Excedente para o bolso dos acionistas
Bem, a terceira perversão teórica praticada pelo PPI é descrita literalmente pela tal “economia neoclássica”, aquela teoria que os liberais geralmente evocam quando defendem que a mão invisível do mercado é tão benéfica para os consumidores e para a sociedade.
Diz esta teoria liberal que, quando há concorrência no mercado, há um equilíbrio entre o “excedente do consumidor” e o “excedente do produtor” (dois nomes técnicos, mas que no fundo representam algo bem próximo do que intuímos que sejam), maximizando o bem-estar social. Mas – e aí está a perversão no caso do PPI –, na condição de monopólio, aquela empresa que tem o poder monopolista geralmente usa este poder para aumentar seu excedente às custas do excedente do consumidor, reduzindo o bem estar geral. Ou seja, a empresa usa o poder de monopólio para extrair excedente dos consumidores em favor dela.
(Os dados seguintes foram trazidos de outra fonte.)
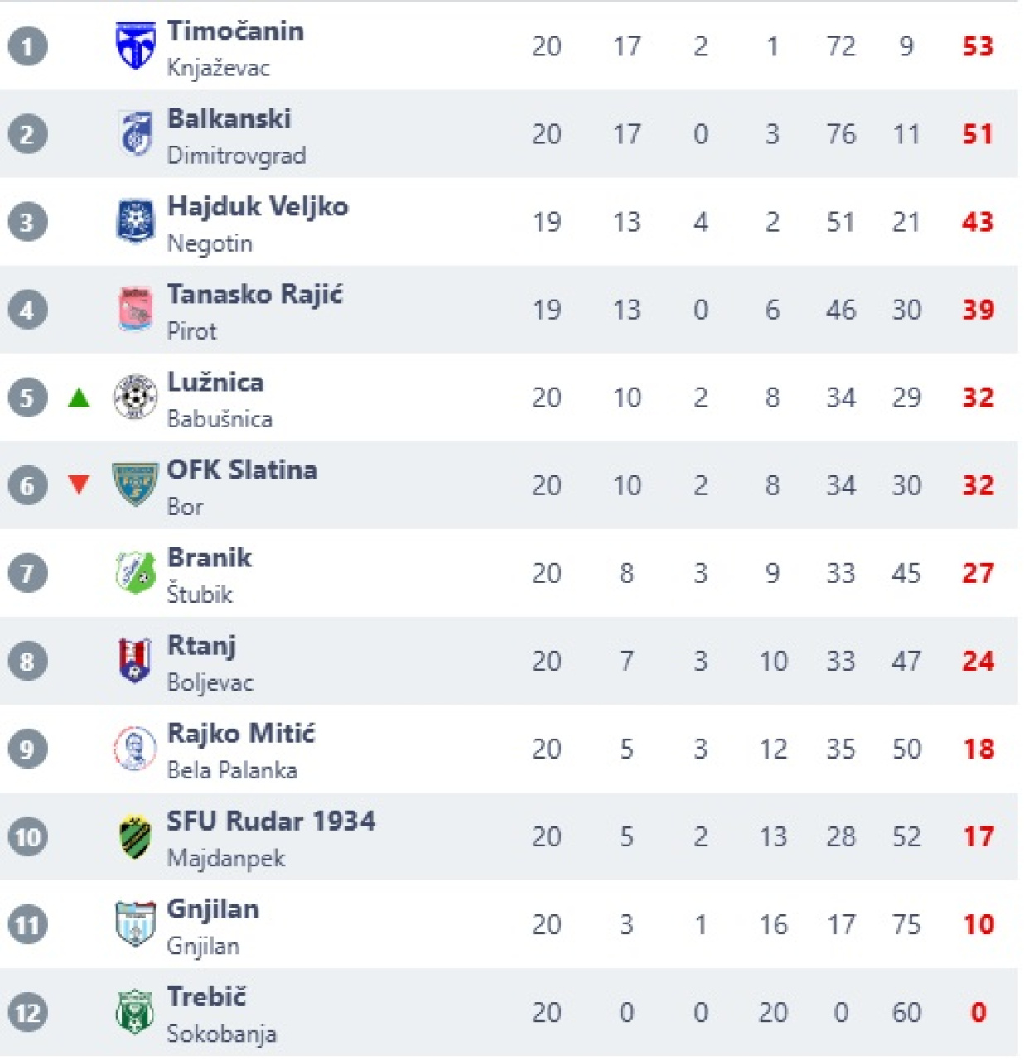The image size is (1024, 1060).
Task: Click the green up arrow beside Lužnica
Action: tap(79, 398)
No caso da Petrobras, este excedente extraído dos consumidores brasileiros por meio de preços abusivos (e são abusivos porque são impostos por um poder de monopólio), foi usado para encher os bolsos dos acionistas privados, numa distribuição de dividendos sem precedentes na história da empresa, e uma das maiores do mundo.
Para se ter uma ideia, em 2021 o lucro líquido da Petrobras foi de cerca de R$ 106 bilhões, dos quais ela distribuiu R$ 72 bilhões, algo absurdamente alto perto dos R$ 24 bilhões de lucro em 2018 para uma distribuição de dividendos de cerca de R$ 3 bilhões de reais.
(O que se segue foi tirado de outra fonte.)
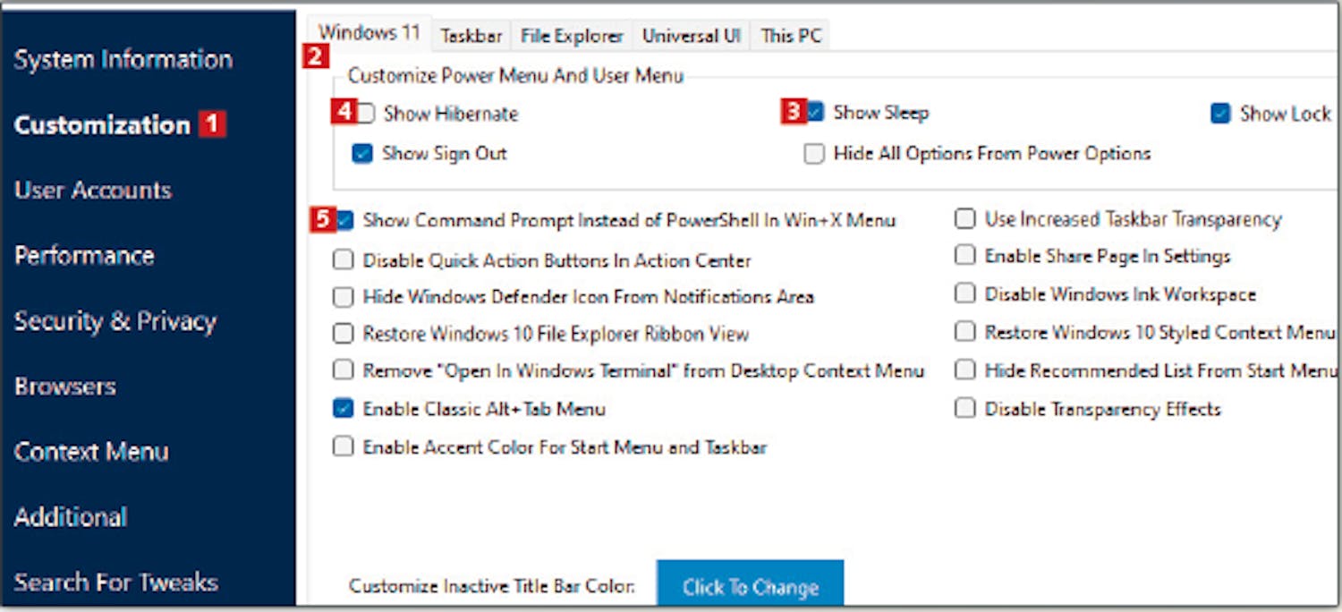
Task: Enable Disable Transparency Effects checkbox
Action: [964, 409]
Olhando esta lucratividade mais de perto, vamos ver o caso da Refinaria da Petrobras Alberto Pasqualine (REFAP). Em 2021 ela teve uma receita de R$ 29,3 bilhões para um custo de R$ 9,7 bilhões de reais, ou seja, uma taxa de lucro de mais de 200%, algo irreal em qualquer setor que funcionasse minimamente bem, sem este uso abusivo e pervertido do poder de monopólio que a Petrobras tem, e que deveria ser usado apenas em prol do interesse nacional e do povo brasileiro.
Fachada liberal
Como se vê, o elemento que impulsionou a lucratividade foram as receitas, em função do aumento do preço dos combustíveis no mercado internacional internalizados pelo PPI. Mas a Petrobras, se quisesse, pelos custos que tem, poderia ter garantido preços substancialmente mais baixos para os consumidores e ainda assim manter uma taxa de lucro considerável, compatível com outros setores da economia. É só observar o caso da REFAP e seus custos.
Ou seja, esta lucratividade recorde carreada para os bolsos dos acionistas foi obtida por meio de preços abusivos impostos pelo poder de monopólio da Petrobras, pervertendo as funções públicas de uma estatal, as leis básicas de um mercado em funcionamento normal e mesmo a teoria econômica mais elementar.
Vejam, os ditos liberais brasileiros, apesar de usarem uma fachada liberal e de evocarem teorias liberais como se fossem científicas, pervertem (ou defendem quem o faz) a lógica, a teoria e o bom senso para fazerem coisas autoritárias e perversas em favor de interesses particulares.
O fim do PPI, ao contrário de representar uma intervenção indevida na Petrobras ou uma “estatização” dos preços, deve, na verdade, voltar as estratégias comerciais da empresa para os interesses de longo prazo da companhia. Deve colocar o setor em um funcionamento minimamente regular de mercado, e, sem abusar do seu poder de monopólio, voltá-la novamente para o atendimento das funções públicas da empresa estatal que é.
Renato Souza- Professor titular da Universidade Federal de Santa Maria (UFSM), formado em Engenharia Agronômica pela Universidade Federal de Pelotas (1992), mestrado em Economia Rural pela Universidade Federal do Rio Grande do Sul (1996) e doutorado em Administração pela Universidade Federal do Rio Grande do Sul (2004).